Addendum:  I have to add (because I just came across it) that Scott said this about his own film and the sequel (apparently this was originally planned as two movies!):

Ridley Scott intends to stay on as director. “I enjoyed it so much, I really want to do the sequel to this. It’s interesting to do a sequel because this leaves the door so open to some huge questions. The real question to me is – the more mankind discovers in science the more clear and helpful everything becomes, yet we’re very bad at managing ourselves. And one of the biggest problems in the world is what we call religion, it causes more problems than anything in the goddamn universe. Think about what’s happening now, all based on the very simple idea that a Muslim can’t live alongside a Catholic, or a Catholic can’t live alongside a Protestant…”
 And it would be safe to say, based on what I've said above:  "Huh?  What movie did he watch?"  And not only that, but what planet is he living on?

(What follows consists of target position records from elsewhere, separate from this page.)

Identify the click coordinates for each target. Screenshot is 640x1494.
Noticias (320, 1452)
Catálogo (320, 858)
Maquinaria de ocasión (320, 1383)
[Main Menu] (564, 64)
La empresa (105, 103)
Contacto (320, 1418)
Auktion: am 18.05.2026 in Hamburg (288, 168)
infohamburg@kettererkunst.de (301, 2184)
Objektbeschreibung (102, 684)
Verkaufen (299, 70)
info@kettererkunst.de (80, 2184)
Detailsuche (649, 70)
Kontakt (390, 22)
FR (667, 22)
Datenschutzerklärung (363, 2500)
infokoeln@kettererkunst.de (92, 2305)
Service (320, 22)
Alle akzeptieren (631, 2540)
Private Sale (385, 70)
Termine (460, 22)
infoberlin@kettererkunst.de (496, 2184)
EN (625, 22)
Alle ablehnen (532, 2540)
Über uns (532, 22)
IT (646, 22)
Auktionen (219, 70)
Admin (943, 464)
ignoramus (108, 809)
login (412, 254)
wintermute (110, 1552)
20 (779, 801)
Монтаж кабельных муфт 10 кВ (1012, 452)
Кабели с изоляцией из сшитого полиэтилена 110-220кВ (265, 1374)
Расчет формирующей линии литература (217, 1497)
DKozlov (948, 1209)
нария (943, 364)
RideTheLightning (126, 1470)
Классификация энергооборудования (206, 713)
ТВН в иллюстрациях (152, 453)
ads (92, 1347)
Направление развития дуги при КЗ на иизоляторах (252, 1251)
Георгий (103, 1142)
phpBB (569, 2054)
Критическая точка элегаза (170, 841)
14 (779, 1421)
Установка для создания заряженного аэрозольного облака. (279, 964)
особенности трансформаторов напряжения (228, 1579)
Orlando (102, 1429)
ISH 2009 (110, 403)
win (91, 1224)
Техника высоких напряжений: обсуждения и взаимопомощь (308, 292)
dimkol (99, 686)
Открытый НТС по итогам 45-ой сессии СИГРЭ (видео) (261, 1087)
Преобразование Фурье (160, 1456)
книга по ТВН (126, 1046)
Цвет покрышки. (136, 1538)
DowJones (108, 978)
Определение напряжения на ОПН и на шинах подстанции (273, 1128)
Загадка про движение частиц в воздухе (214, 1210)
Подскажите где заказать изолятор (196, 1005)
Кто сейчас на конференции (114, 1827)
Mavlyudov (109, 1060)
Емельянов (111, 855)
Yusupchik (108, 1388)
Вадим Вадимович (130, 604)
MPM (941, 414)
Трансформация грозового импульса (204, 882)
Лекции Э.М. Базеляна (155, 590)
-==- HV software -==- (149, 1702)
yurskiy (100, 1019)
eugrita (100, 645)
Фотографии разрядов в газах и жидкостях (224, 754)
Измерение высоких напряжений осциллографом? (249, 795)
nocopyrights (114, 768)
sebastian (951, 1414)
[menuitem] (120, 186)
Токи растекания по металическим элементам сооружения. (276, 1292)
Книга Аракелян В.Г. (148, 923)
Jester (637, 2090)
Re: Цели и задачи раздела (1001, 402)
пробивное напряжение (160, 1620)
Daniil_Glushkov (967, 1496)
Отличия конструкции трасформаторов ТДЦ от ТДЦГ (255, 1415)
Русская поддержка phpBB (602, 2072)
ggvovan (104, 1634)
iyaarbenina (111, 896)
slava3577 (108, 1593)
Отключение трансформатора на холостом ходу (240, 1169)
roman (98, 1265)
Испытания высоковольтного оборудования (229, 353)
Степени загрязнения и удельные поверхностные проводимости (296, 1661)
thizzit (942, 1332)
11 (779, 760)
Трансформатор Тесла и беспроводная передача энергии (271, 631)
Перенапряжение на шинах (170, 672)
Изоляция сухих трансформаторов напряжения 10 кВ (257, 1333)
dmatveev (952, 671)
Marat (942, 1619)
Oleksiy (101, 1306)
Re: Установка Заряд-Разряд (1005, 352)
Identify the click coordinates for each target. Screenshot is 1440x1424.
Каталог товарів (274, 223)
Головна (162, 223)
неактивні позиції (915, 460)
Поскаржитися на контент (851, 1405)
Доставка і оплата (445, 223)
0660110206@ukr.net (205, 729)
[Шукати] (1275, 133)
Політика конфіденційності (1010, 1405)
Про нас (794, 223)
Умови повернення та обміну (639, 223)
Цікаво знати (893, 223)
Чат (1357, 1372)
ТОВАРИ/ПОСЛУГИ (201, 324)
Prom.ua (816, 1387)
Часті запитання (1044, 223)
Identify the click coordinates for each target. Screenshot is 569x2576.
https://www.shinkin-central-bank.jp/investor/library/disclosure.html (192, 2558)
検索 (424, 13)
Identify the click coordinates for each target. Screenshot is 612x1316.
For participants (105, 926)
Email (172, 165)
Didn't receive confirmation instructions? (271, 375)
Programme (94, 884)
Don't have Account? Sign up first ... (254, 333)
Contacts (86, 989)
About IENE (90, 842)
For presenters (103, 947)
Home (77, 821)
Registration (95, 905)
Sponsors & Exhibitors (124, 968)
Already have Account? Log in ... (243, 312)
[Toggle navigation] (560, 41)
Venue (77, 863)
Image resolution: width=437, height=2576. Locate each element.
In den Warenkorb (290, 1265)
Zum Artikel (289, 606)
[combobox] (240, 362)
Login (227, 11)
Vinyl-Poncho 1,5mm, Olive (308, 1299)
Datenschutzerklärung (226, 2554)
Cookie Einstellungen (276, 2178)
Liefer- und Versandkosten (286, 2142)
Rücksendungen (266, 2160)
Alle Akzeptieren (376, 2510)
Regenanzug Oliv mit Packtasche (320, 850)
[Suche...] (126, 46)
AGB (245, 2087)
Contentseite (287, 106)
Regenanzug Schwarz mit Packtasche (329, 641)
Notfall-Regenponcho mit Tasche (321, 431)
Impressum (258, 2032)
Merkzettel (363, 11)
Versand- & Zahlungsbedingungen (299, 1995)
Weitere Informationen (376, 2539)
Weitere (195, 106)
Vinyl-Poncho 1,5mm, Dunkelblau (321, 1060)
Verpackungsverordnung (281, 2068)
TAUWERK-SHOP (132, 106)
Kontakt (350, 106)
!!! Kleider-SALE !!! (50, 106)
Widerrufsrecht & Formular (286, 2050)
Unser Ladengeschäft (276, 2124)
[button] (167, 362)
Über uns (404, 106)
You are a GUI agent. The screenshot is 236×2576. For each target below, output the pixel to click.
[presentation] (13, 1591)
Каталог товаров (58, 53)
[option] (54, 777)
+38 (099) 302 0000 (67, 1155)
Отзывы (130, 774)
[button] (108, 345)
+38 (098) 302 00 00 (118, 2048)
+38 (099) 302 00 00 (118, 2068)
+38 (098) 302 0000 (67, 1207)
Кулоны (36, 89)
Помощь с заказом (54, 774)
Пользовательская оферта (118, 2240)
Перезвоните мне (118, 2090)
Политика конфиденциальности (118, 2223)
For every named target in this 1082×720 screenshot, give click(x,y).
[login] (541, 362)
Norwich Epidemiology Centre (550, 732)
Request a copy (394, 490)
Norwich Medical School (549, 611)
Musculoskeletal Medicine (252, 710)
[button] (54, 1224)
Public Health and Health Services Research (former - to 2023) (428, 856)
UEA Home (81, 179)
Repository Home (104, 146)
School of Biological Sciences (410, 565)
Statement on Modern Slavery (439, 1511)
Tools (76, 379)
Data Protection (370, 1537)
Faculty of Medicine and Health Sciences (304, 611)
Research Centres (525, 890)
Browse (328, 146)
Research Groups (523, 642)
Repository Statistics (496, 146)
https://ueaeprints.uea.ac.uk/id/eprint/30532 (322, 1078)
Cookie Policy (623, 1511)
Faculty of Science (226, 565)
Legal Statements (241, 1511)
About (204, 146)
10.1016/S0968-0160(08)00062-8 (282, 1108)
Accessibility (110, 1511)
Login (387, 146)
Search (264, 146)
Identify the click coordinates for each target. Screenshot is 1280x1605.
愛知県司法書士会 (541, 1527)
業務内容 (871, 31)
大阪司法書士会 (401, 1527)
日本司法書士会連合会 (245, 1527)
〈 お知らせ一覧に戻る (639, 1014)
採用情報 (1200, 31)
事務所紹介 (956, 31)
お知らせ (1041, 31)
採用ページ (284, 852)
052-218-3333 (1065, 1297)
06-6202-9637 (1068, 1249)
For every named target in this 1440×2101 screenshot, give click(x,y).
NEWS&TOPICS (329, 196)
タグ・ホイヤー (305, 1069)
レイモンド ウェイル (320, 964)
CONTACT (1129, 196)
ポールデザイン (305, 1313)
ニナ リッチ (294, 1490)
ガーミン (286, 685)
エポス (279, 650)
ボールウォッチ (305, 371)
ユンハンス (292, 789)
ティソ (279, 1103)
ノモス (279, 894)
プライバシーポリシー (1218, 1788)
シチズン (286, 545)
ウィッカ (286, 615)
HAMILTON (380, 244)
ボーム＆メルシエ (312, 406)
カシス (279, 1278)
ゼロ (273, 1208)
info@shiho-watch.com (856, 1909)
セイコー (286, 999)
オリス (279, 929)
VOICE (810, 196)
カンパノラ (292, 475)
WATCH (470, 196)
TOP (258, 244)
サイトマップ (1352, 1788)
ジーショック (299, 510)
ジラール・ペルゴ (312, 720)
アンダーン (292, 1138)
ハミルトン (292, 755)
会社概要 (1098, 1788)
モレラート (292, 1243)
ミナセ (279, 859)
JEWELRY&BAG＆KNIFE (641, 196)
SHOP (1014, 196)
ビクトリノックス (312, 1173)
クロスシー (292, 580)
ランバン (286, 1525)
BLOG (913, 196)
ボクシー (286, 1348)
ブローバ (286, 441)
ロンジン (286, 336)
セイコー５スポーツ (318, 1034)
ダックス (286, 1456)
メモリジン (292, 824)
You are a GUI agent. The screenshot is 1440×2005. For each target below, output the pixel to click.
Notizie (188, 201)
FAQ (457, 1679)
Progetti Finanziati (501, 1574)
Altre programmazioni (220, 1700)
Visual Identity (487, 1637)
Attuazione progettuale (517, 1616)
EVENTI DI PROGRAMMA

On the other hand, as that link points out, Scott is 75 and working on two movies already (a sequel to "Blade Runner" and a Cormac McCarthy legal drama (two more reasons to go on living!  or not...), so directing the sequel may be postponed long enough to give us all a reason to believe there is a God.....

Further tedious addendum:

For no good reason I grabbed my copy of Greek Myths by Robert Graves off the shelf, and got the lowdown on the Prometheus and fire business.  It seems Prometheus tricked Zeus (it takes too long to explain) and Zeus' response was to deny fire to humanity.  "Let them eat their flesh raw!," Graves quotes (from various ancient sources).  So Prometheus brings us fire.  This story goes in two directions, interestingly.  One is toward Pandora, who is married to Epimetheus, Prometheus' brother.  She opens the box Prometheus had warned his brother to keep closed, and out come "all the Spites that might plague mankind; such as Old Age, Labour, Sickness, Insanity, Vice, and Passion."  But that direction, and the original possession of the box, stem from the other direction, from the reason Prometheus gives humanity fire in the first place.

Prometheus is the creator of humankind.

Final addendum because I'm walking away from this now!  NO!  I REALLY MEAN IT!

Whenever I feel like I've read way too much into a movie, I'm always comforted by finding someone else who's gone much further than I would.  Viz.  Jesus Christ as an Engineer?  Uh, wouldn't they notice he wasn't exactly human?  The Annunciation to Mary?  A birth on Christmas Day?

Well, okay, I have to give you the last one.

But Dr. Who?  Really?  Because of an old TV episode and one of the Doctors and one of the companions?  That's an even bigger stretch than connecting it all to H.P. Lovecraft. And all that abdomen opening adds up to what, exactly? I mean, did you see the first movie 33 years ago? It's kinda part of the territory.**

Absolutely no mention of Kubrick, though.  Nor of Jiffy Lube.

Which I think are pretty serious omissions.

*If you really want to see it, or see it again, don't say I don't cater to ya.

**The idea of the king ruling and then dying is pretty interesting, though it's got bugger all to do with Christianity.